Mais leur présence est encore vivante dans nos campagnes, montrant ainsi la persistance des images et des racines fantastiques dans notre imaginaire.

 

Et voilà ce que devient l’Histoire mêlée aux croyances populaires. Un amalgame finalement plaisant et très attachant, mais bien éloigné de ce que furent véritablement les événements du moyen-âge. Cette peur, la crainte viscérale de l’autre différent parcourt les siècles, enjambe les époques et nous arrive sous une forme qui questionne, demande une démarche de décryptage et d’élaboration d’hypothèses intéressantes.

Le dernier avatar de cette histoire est sans doute bien symbolisée par les petits « Schtroumphs » créés par Peyo en 1958 pour le journal de Spirou, et ont fait la fortune de leur géniteur. Sans doute faut-il faire sien ce proverbe occitan « Ay ré que passa que ne torne » (il n’y a rien de passé qui ne revienne), et considérer que ce « petit peuple »  a finalement bien du ressort.



[i] A. Van Gennep. « Légendes populaires et chansons de geste en Savoie.
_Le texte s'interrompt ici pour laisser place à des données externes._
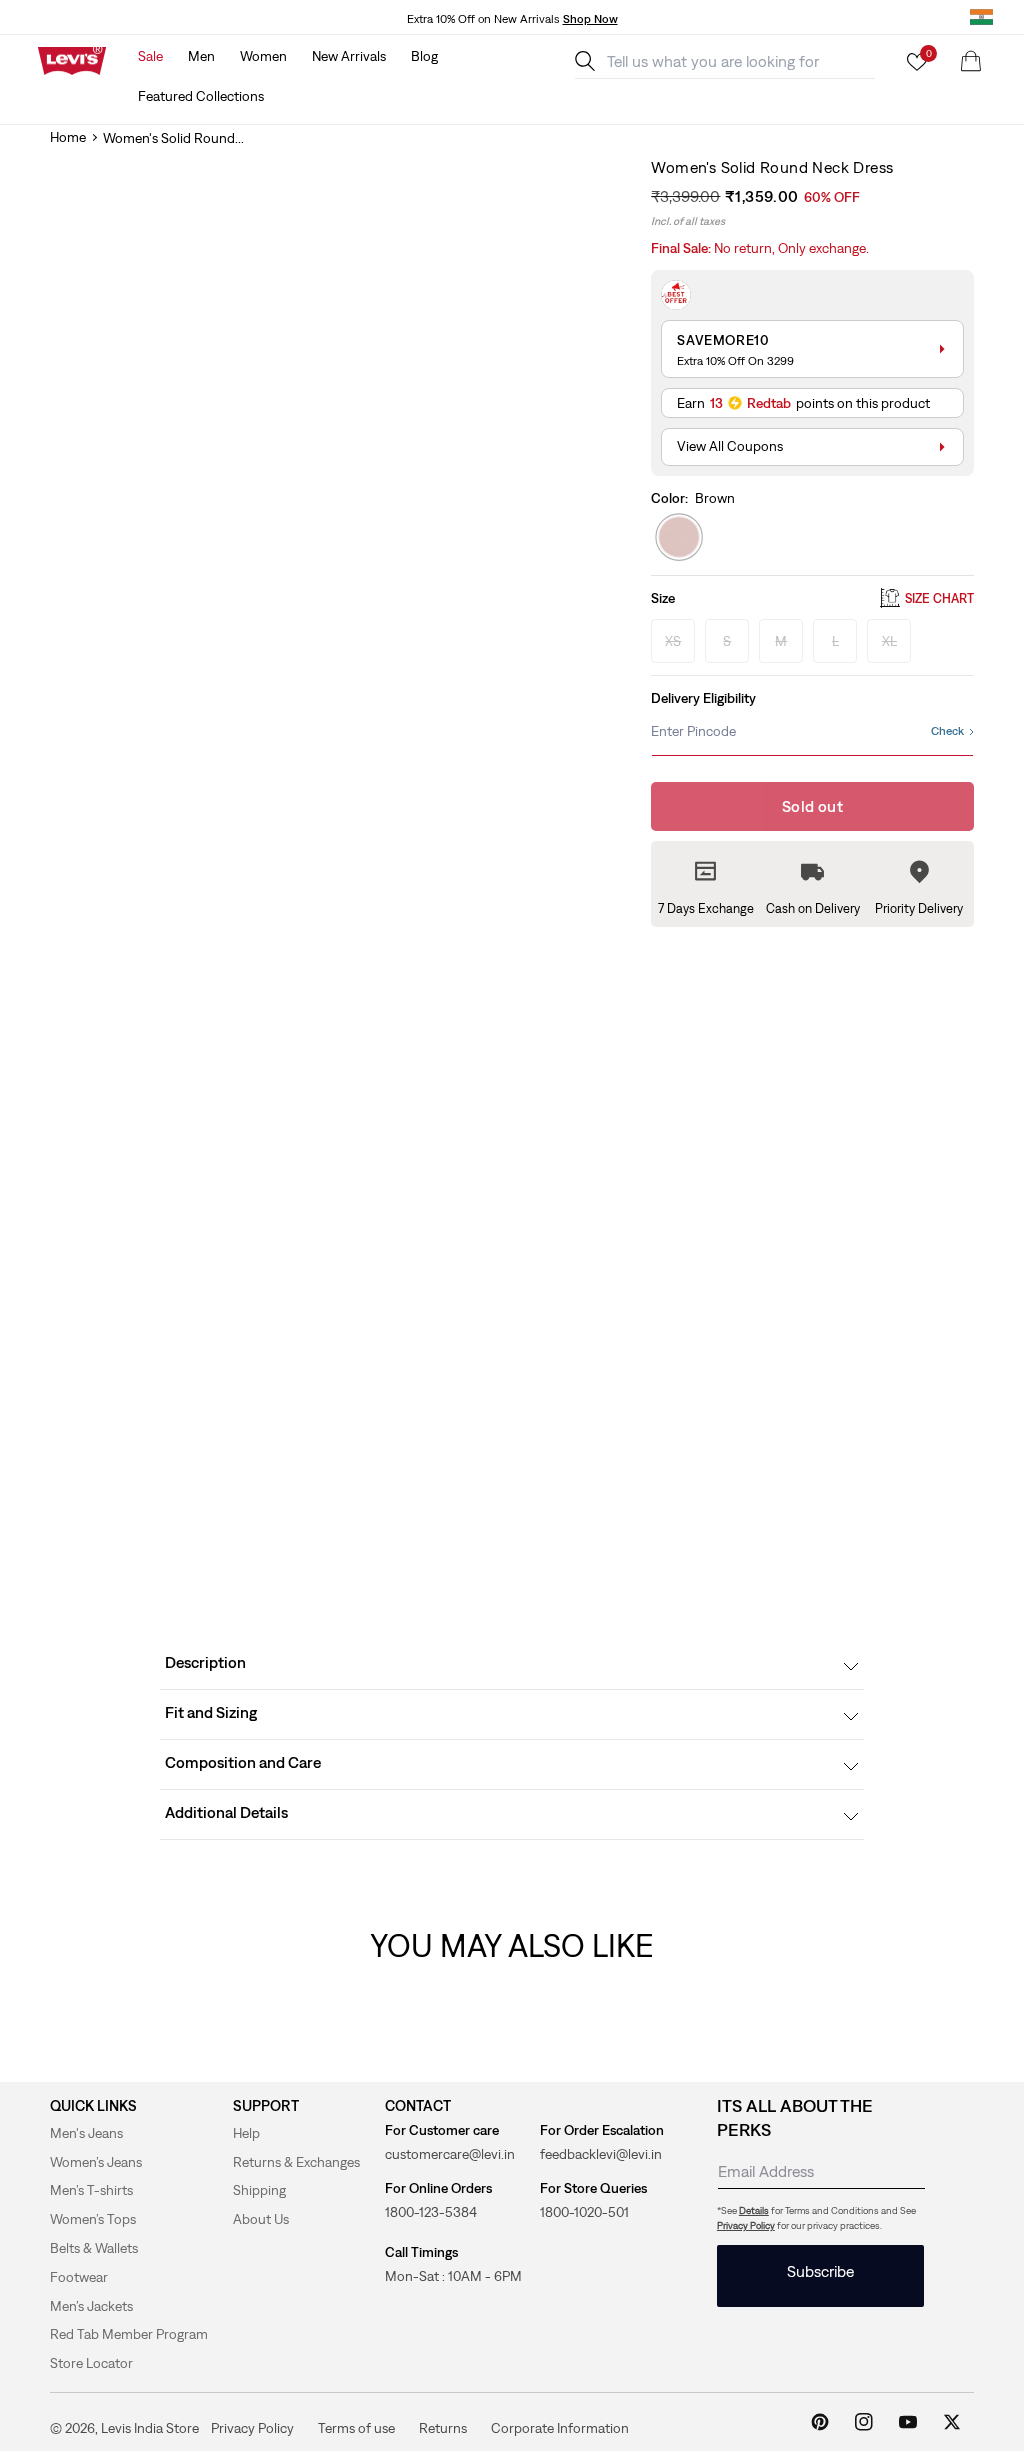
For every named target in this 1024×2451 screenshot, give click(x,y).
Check (947, 731)
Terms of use (356, 2427)
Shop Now (590, 19)
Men (201, 56)
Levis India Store (150, 2428)
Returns (443, 2427)
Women (263, 56)
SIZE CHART (939, 598)
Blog (424, 56)
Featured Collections (201, 96)
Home (68, 137)
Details (754, 2210)
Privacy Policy (746, 2225)
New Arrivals (349, 56)
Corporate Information (560, 2427)
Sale (150, 56)
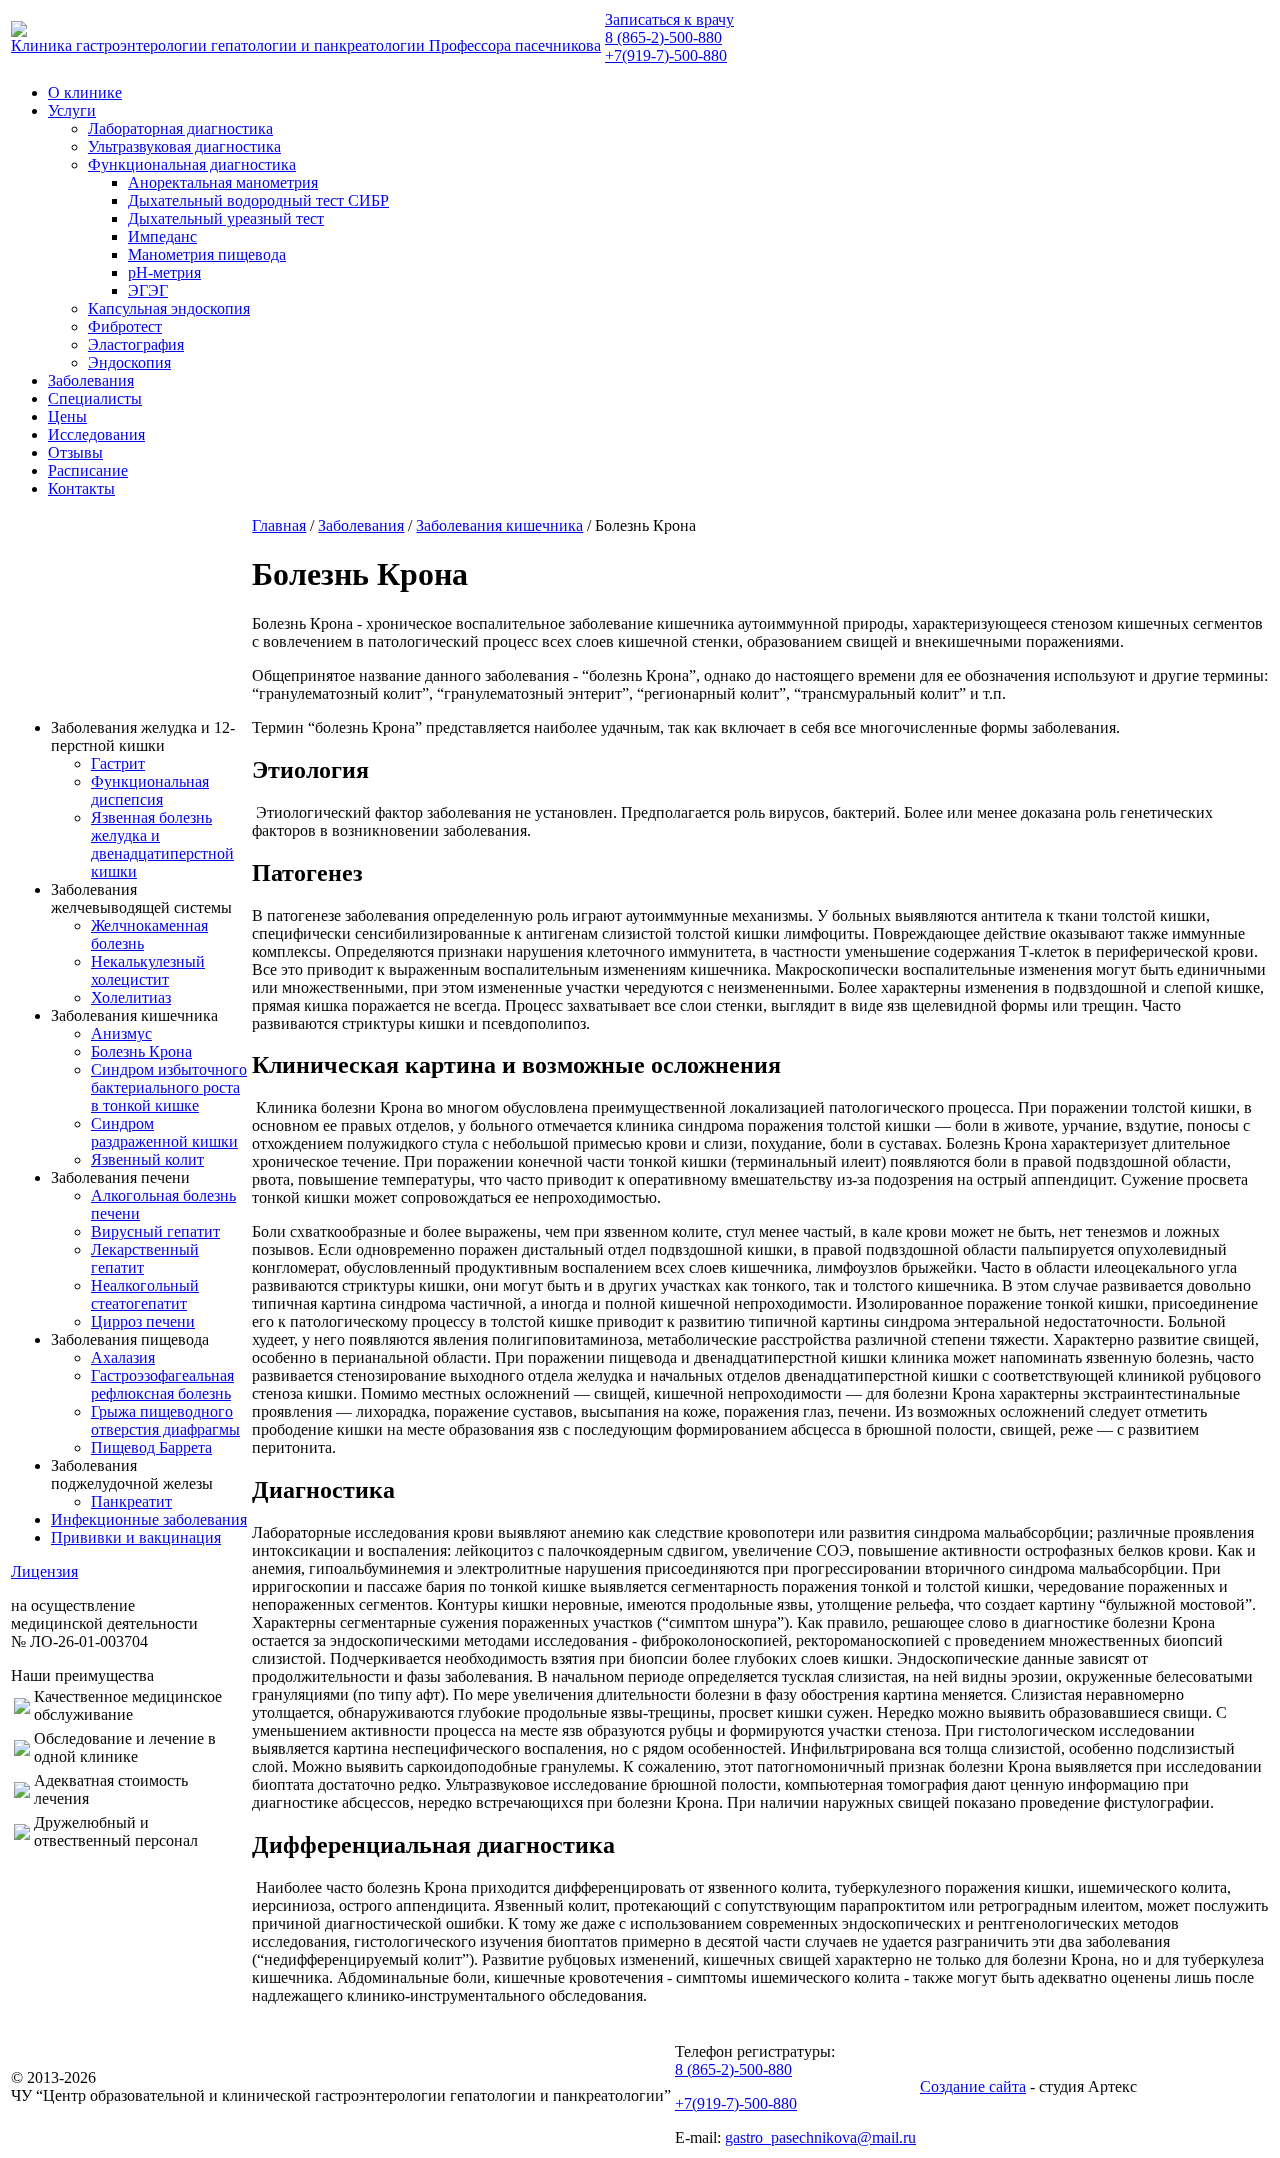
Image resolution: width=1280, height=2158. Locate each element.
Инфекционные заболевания (149, 1519)
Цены (67, 416)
Les Sarrasins », In Religions, moeurs et legends; essai d’thnographie et de linguistique, 4e série, Paris, Mercure de France.

[ii] K. Larissa-Basset. « La « Provence sarrasine » : une altérité originelle face à l’Histoire (XIXe- XXe siècles) », in Le monde alpin et rhodanien, mars 2001.

[iii] https://loverval.be/site/5-grottes-des-sarrazins/

[iv] A. Van Gennep. Manuel de folklore français contemporain, Paris, Picard, 1947.